When you pass &[T] value around, you indeed are just copying its contents - the pointer and the length.
If it was an invalid pointer to the 'slice' variable, the len at the println() statement would be 0, but it is not. So effectively a copy not just of a pointer value, but a full copy of the Slice structure.
Is that right?
So, yes, exactly.
Does that mean that in general its valid to return a &[T] as long as the actual inner data pointer is valid, regardless of the scope of the original &[T] that is being returned, because a &[T] assignment is a copy operation?
And this is also true. That's the whole idea of borrowed references, including slices - borrowed references are statically checked to be used as long as their referent is alive. When DST finally lands, slices and regular references will be even more unified.
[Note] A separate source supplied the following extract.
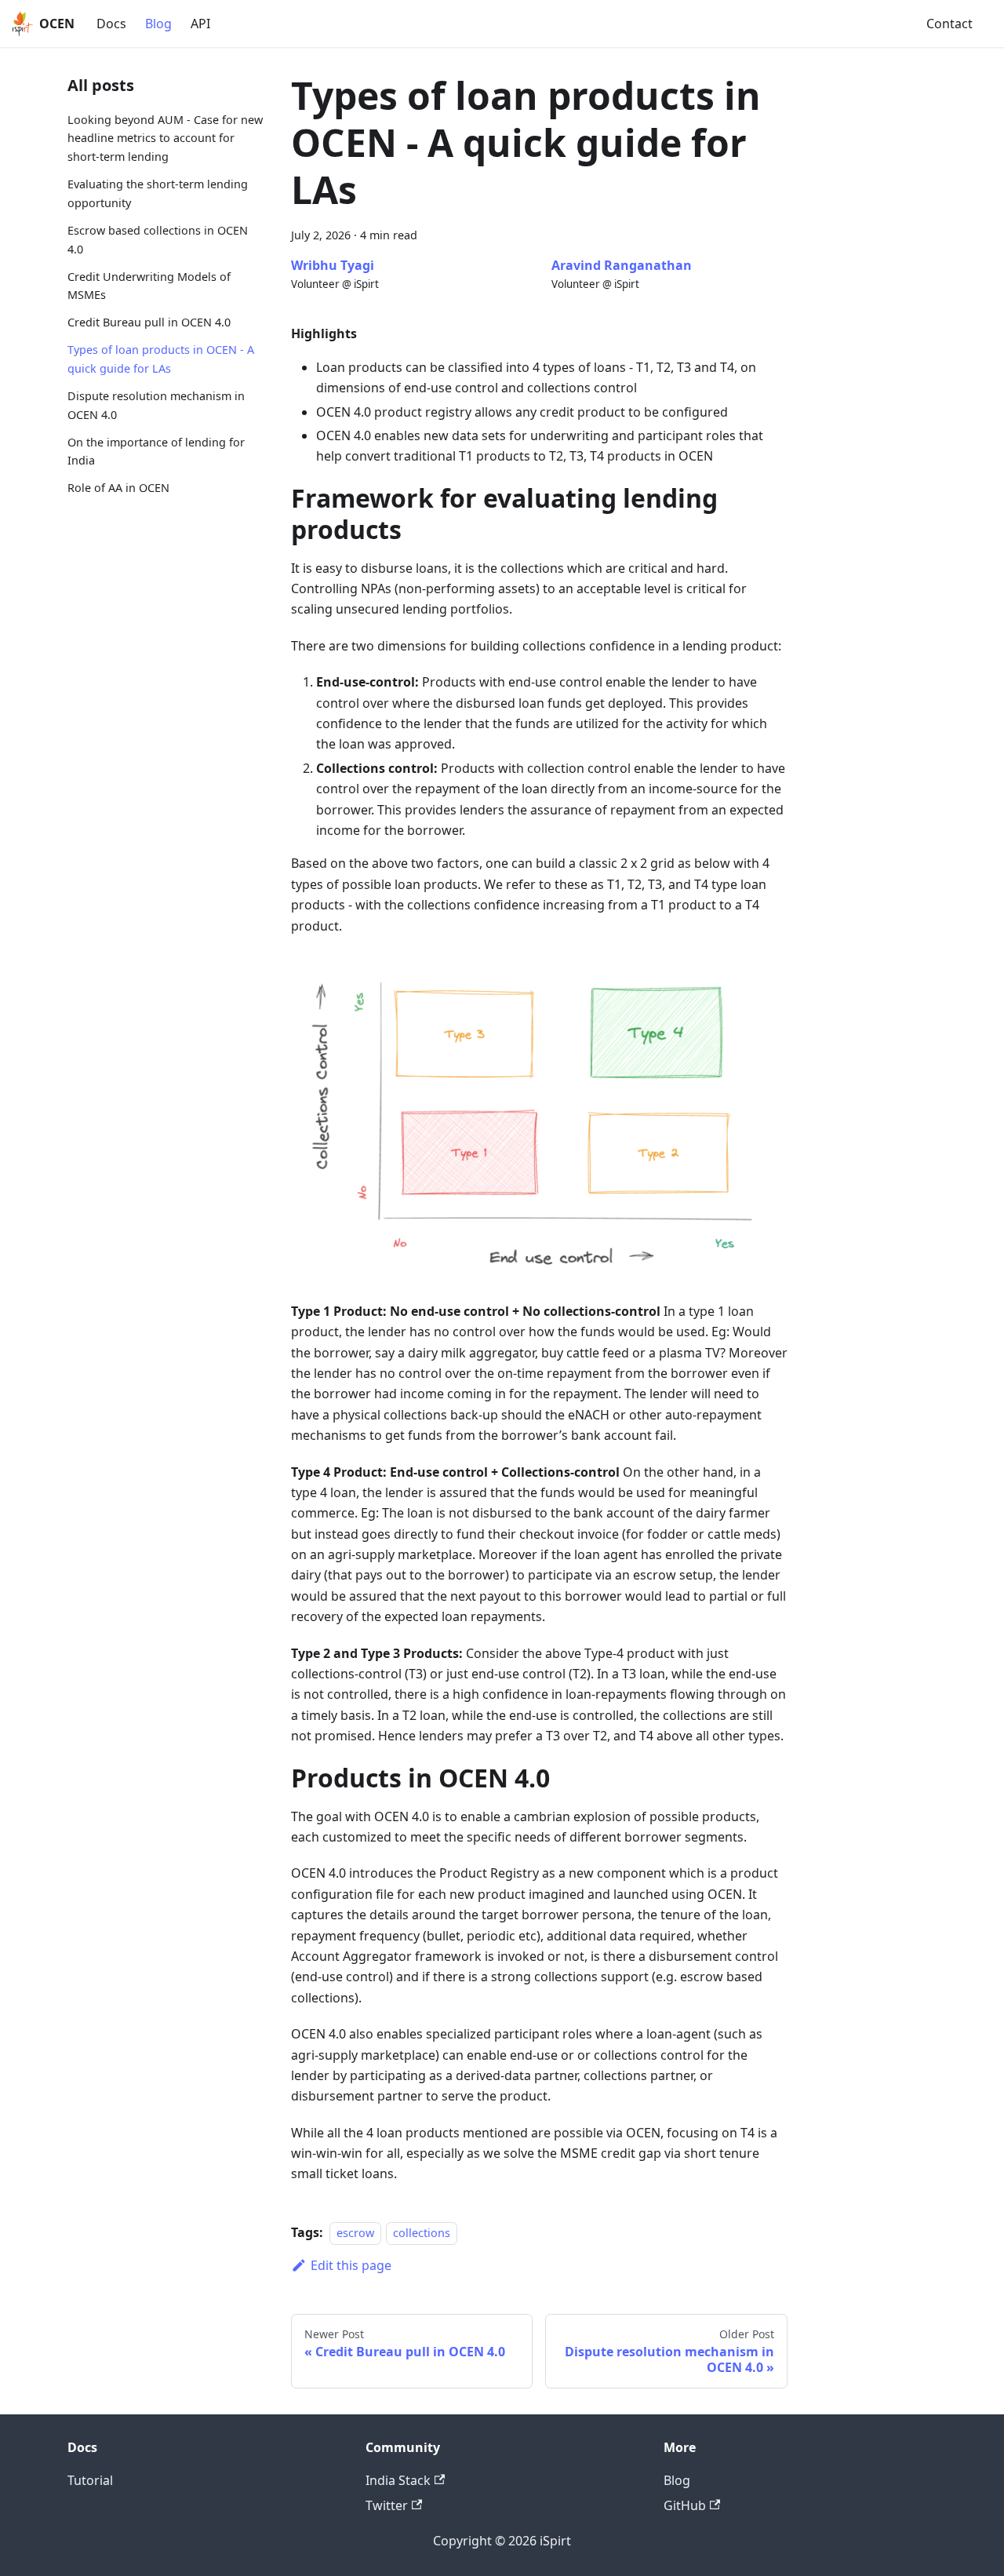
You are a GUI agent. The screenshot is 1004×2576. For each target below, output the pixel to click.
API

(This seems, to me, to be extremely counter intuitive... so perhaps I am misunderstanding; if I'm right, having two &[T] that point to the same data cannot be valid, because they won't sync lengths if you modify one...)
And this is actually an absolutely valid concern; it is one of the problems with aliasing. However, Rust is designed exactly to prevent such bugs. There are two things which render aliasing of slices valid.
First, slices can't change length; there are no methods defined on &[T] which would allow you changing its length in place. You can create a derived slice from a slice, but it will be a new object whatsoever.
But even if slices can't change length, if the data could be mutated through them, they still could bring disaster if aliased. For example, if values in slices are enum instances, mutating a value in such an aliased slice could make a pointer to internals of enum value contained in this slice invalid. So, second, Rust aliasable slices (&[T]) are immutable. You can't change values contained in them and you can't take mutable references into them.
These two features (and compiler checks for lifetimes) make aliasing of slices absolutely safe. However, sometimes you do need to modify the data in a slice. And then you need mutable slice, called &mut [T]. You can change your data through such slice; but these slices are not aliasable. You can't create two mutable slices into the same structure (an array, for example), so you can't do anything dangerous.
Note, however, that using transmute() to transform a slice into a Slice or vice versa is an unsafe operation. &[T] is guaranteed statically to be correct if you create it using right methods, like calling as_slice() on a Vec. However, creating it manually using Slice struct and then transmuting it into &[T] is error-prone and can easily segfault your program, for example, when you assign it more length than is actually allocated.